Often, measurement data does not come in regularly sampled time series. The reasons, why one usually would like to have time series data, that exhibits a constant temporal gap size in between subsequent measurements, are manifold.

The 2 foremost important ones, may be, that statistics, such as mean and standard deviation usually presuppose the set of data points, they are computed of, to be equally weighted.

The second reason, is, that, relating data of different sources to another, is impossible, if one has not a mapping at hand, that relates the different date time indices to each other. One easy and intuitive way of constructing such a mapping, is to just resample all data at the same (regular) timestamp.

Tutorial Data

The following dataset of Soil Moisture measurements may serve as example data set:

Lets import it and check out the first and last lines. .. doctest:: example

>>> import pandas as pd
>>> data_path = './resources/data/SoilMoisture.csv'
>>> data = pd.read_csv(data_path, index_col=0)
>>> data.index = pd.DatetimeIndex(data.index)
>>> data
                     SoilMoisture
2021-01-01 00:09:07     23.429701
2021-01-01 00:18:55     23.431900
2021-01-01 00:28:42     23.343100
2021-01-01 00:38:30     23.476400
2021-01-01 00:48:18     23.343100
...                           ...
2021-03-20 07:13:49    152.883102
2021-03-20 07:26:16    156.587906
2021-03-20 07:40:37    166.146194
2021-03-20 07:54:59    164.690598
2021-03-20 08:40:41    155.318893
<BLANKLINE>
[10607 rows x 1 columns]

The data series seems to start with a sampling rate of roughly 10 minutes. Somewhere the sampling rate changes, and at the end it seems to exhibit an intended sampling rate of 15 minutes.

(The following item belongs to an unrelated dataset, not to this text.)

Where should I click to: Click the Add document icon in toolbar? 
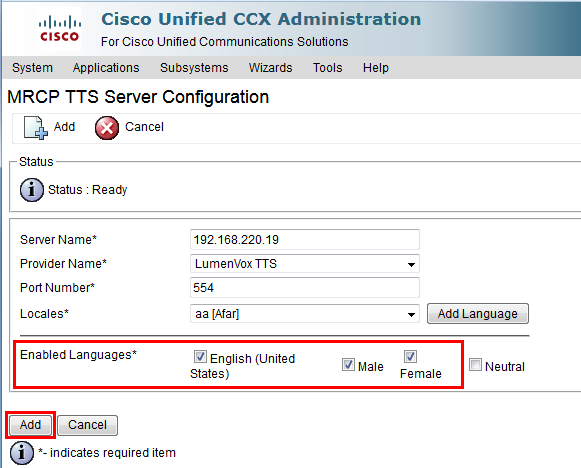tap(36, 128)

Finding out about the proper sampling a series should be regularized to, is a subject on its own and wont be covered here. Usually, the intended sampling rate of sensor data is known from the specification of the sensor.

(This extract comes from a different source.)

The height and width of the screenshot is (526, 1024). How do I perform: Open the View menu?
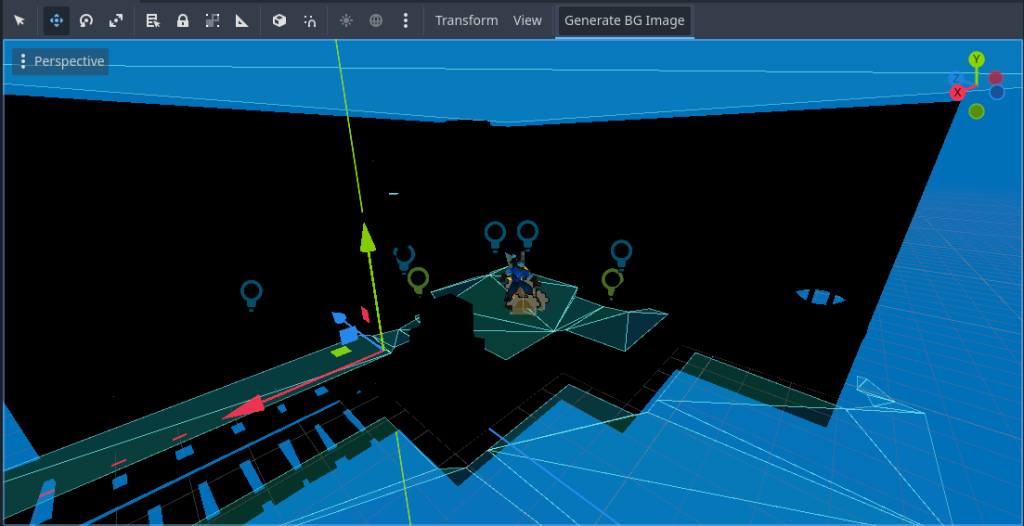(x=527, y=20)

If that is not the case, and if there seem to be more than one candidates for a rate regularization, a rough rule of thumb, aiming at minimization of data loss and data manipulation, may be, to go for the smallest rate seemingly present in the data.

Regularization

So lets transform the measurements timestamps to have a regular 10 minutes frequency. In order to do so, we have to decide what to do with each time stamps associated data, when we alter the timestamps value.

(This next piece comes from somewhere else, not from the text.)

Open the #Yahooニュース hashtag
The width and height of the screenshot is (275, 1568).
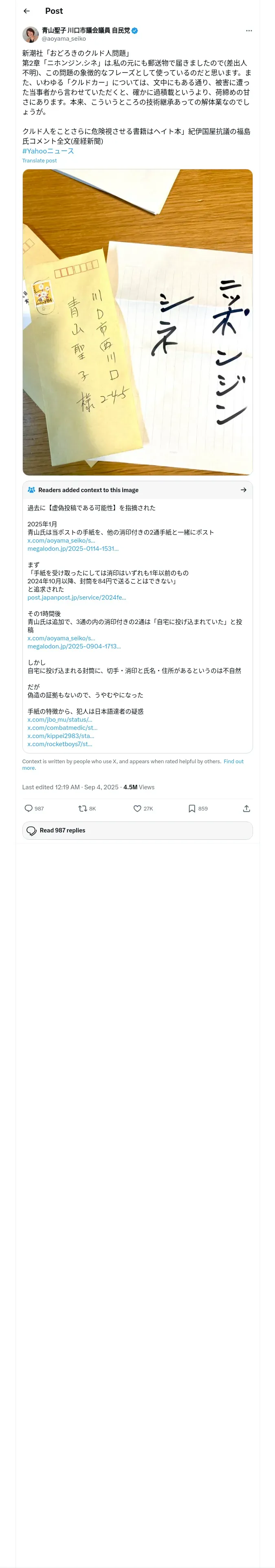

Basically, there are three types of :doc:`regularization <../funcs/resampling>` methods:

We could keep the values as they are, and thus, just :ref:`shift <cookbooks/DataRegularisation:Shift>` them in time to match the equidistant 10 minutes frequency grid, we want the data to exhibit.
We could calculate new, synthetic data values for the regular timestamps, via an :ref:`interpolation <cookbooks/DataRegularisation:Interpolation>` method.
We could apply some :ref:`aggregation <cookbooks/DataRegularisation:Aggregation>` to up- or down sample the data.

Shift

Lets apply a simple shift via the :py:meth:`~saqc.SaQC.shift` method.

>>> import saqc
>>> qc = saqc.SaQC(data)
>>> qc = qc.shift('SoilMoisture', target='SoilMoisture_bshift', freq='10min', method='bshift')

Target parameter

We selected a new target field, to store the shifted data to a new field, so that our original data wouldn't be overridden.